• Page:
The audience of an educational article can vary based on the subject matter and its intention. Generally, the audience comprises individuals interested in learning about a specific topic, including students, researchers, educators, and professionals. Educational articles are typically written to be accessible to readers with diverse levels of expertise, making them suitable for a broad audience.
When preparing an educational article for TISMIR, it may be helpful to envision it as providing a robust foundation for lectures, seminars, or lab sessions, targeting researchers new to the field, students, and teachers. For example, it could serve as comprehensive notes for a 60–90 minute lecture. Additionally, it should delve into specific techniques to assist researchers or practitioners in applying them to their respective research problems. Furthermore, when exploring an MIR task, it should encourage readers from diverse disciplines to explore potential applications within the music domain.
2.4 Resource-Related Principles
The TISMIR education track appreciates the FAIR principles of Findability, Accessibility, Interoperability, and Reusability (Wilkinson et al., 2016) and similar resource-related principles such as Availability and Reproducibility, and expects adoption of the same in submissions to the track.

A block of data
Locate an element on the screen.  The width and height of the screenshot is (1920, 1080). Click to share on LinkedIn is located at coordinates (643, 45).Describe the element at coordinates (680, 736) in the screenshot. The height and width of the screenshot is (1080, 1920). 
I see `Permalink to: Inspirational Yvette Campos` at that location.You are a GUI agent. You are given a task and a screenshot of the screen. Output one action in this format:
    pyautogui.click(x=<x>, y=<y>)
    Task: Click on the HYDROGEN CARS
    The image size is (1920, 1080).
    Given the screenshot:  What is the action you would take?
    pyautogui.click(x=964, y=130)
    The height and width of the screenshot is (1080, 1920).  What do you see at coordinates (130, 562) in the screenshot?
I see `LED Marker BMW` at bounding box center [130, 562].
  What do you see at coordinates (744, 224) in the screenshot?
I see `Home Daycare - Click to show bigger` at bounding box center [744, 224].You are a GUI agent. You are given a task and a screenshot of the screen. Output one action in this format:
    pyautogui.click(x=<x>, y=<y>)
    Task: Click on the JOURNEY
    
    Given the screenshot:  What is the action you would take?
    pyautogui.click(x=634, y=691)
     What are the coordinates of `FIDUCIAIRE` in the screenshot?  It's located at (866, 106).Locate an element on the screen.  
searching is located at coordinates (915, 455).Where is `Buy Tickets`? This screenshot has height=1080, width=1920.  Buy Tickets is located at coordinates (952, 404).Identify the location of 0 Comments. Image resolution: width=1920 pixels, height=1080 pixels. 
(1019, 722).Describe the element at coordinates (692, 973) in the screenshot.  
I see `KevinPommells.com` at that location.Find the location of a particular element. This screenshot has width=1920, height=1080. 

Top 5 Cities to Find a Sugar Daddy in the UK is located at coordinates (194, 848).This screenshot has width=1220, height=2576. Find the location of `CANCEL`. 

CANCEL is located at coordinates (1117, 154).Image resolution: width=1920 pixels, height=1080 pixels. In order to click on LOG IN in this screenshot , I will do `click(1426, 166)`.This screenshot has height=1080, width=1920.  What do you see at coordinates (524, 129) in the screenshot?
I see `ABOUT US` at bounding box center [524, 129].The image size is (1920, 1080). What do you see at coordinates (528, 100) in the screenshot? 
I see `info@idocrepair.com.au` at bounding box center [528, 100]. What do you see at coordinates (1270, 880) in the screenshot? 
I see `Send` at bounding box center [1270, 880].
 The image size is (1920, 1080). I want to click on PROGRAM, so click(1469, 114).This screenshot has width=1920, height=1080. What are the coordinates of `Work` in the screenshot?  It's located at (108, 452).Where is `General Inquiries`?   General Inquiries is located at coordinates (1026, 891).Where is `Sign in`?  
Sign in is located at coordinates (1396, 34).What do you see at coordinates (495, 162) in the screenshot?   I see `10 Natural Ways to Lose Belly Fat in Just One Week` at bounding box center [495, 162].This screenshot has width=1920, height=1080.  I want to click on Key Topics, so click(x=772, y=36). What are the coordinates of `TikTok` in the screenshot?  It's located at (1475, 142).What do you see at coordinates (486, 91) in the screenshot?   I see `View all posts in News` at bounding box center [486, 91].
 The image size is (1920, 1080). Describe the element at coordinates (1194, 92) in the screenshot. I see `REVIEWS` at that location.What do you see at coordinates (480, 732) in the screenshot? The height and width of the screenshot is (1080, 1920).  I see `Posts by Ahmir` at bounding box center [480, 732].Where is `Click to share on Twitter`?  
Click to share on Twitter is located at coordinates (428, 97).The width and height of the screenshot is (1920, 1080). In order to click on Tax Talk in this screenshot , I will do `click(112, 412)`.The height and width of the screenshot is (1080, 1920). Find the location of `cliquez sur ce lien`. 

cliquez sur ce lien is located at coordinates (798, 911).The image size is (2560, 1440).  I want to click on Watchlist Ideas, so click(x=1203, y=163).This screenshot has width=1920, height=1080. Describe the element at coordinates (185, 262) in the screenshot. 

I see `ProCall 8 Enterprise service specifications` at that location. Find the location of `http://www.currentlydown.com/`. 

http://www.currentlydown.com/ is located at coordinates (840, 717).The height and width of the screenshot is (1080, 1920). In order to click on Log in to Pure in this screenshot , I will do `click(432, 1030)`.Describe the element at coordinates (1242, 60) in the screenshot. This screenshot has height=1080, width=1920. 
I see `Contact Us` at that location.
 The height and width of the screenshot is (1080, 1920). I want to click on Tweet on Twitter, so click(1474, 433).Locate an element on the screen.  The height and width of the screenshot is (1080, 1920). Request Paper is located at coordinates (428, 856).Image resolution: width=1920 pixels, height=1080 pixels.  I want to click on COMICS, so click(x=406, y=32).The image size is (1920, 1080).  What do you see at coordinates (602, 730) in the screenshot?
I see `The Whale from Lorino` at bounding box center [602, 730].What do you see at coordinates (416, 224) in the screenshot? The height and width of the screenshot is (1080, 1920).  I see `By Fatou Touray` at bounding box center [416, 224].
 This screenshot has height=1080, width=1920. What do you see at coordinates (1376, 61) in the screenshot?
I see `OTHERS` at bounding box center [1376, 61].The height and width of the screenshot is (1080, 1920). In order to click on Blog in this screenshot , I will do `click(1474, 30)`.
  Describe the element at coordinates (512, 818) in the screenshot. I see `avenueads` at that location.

• Your tasks:
A. Write out the part of the text on educational articles that begins at the words "2.4 Resource-Related Principles" and stops after "to the track.".
B. According to the text on educational articles, how long a lecture could an educational article serve as comprehensive notes for?

• Worked answers:
A.
2.4 Resource-Related Principles
The TISMIR education track appreciates the FAIR principles of Findability, Accessibility, Interoperability, and Reusability (Wilkinson et al., 2016) and similar resource-related principles such as Availability and Reproducibility, and expects adoption of the same in submissions to the track.

B. A 60–90 minute lecture.